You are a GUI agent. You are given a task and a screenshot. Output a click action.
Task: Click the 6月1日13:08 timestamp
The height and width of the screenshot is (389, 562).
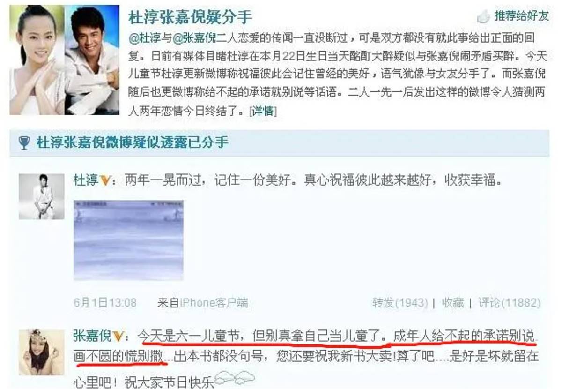tap(105, 303)
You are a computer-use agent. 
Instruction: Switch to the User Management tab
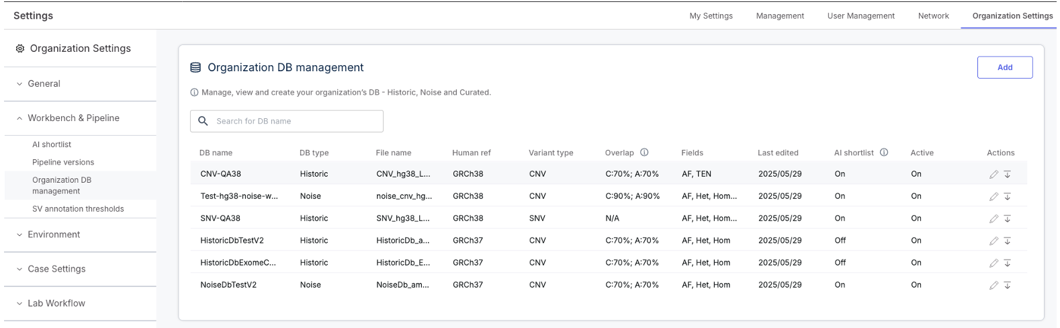coord(860,15)
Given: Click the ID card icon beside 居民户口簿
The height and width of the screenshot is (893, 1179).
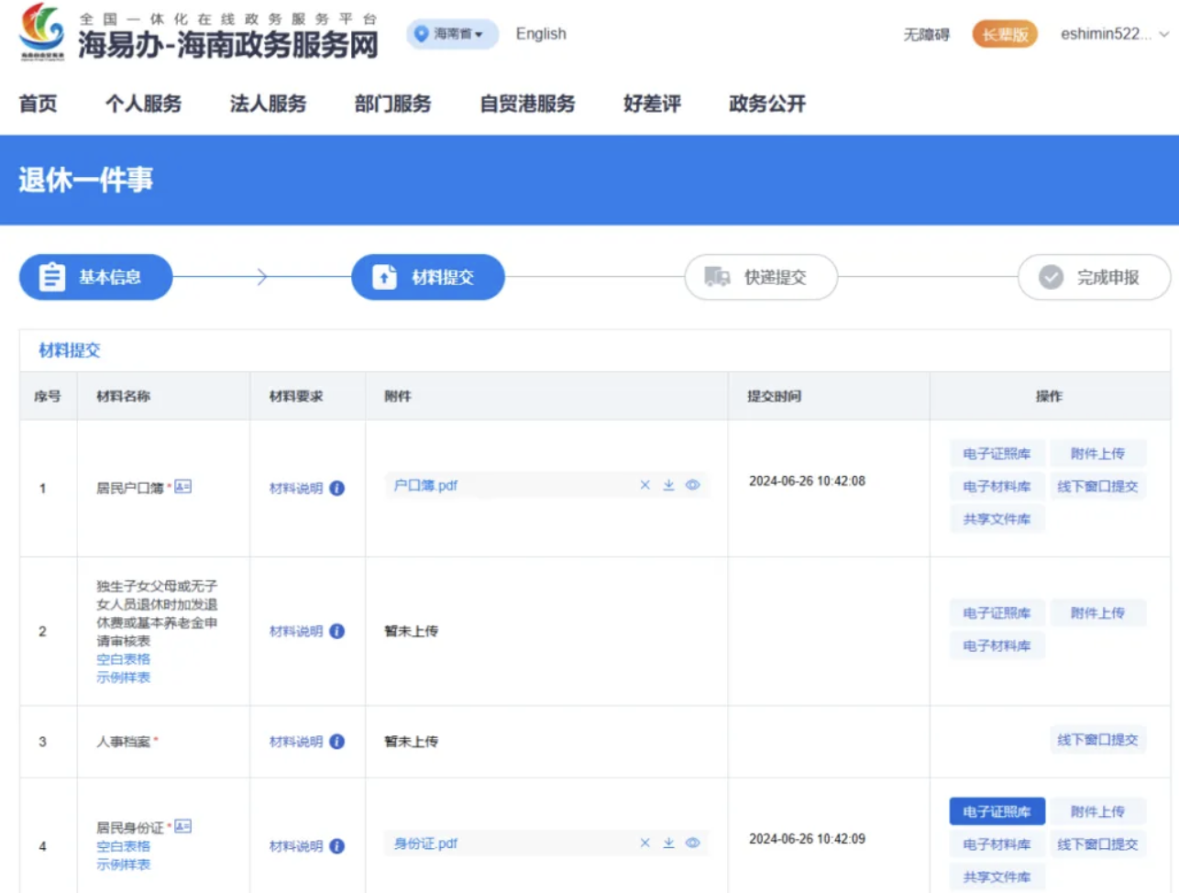Looking at the screenshot, I should pos(183,487).
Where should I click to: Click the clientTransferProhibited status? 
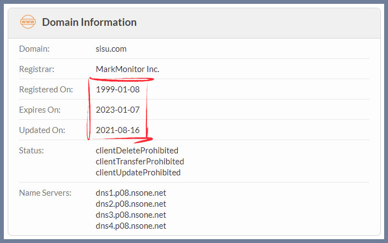(139, 162)
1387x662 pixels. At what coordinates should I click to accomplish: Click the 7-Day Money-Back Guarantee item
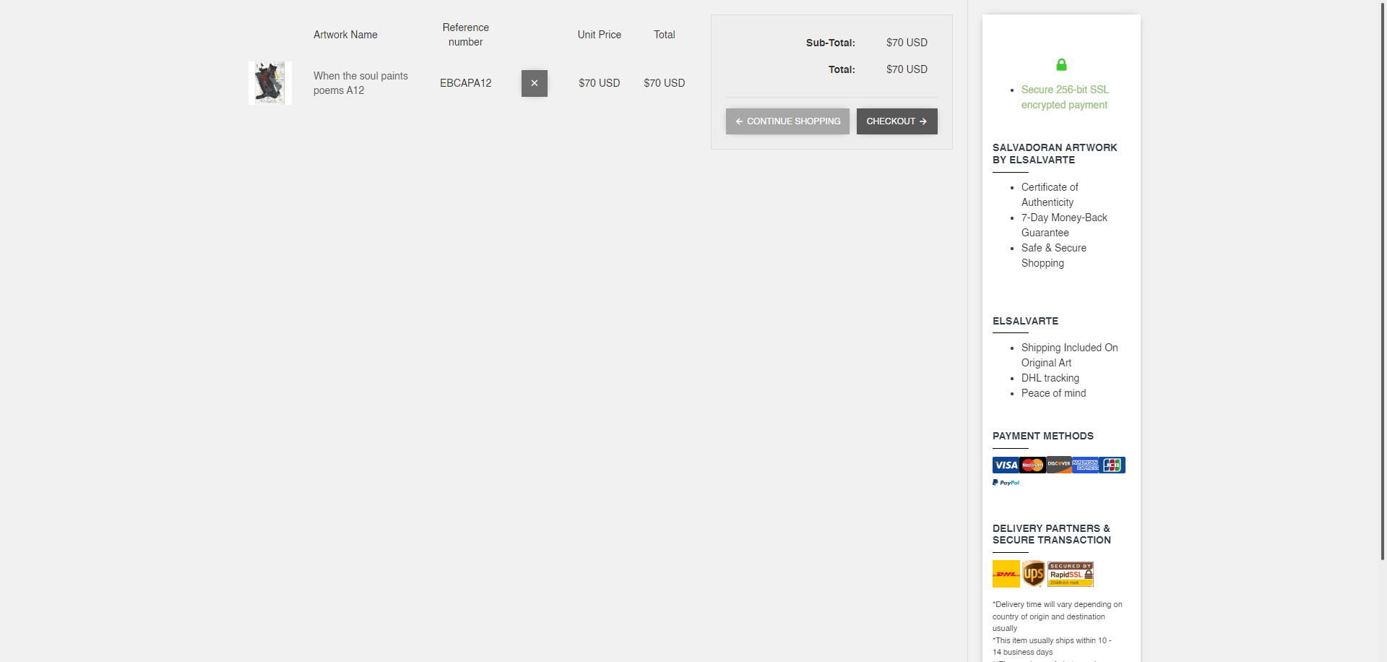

________

Task prompt: From the data above, copy each line that holds "agent".

Response area:
You are a GUI agent. You are given a task and a screenshot. Output a click action.
You are a computer-use agent. 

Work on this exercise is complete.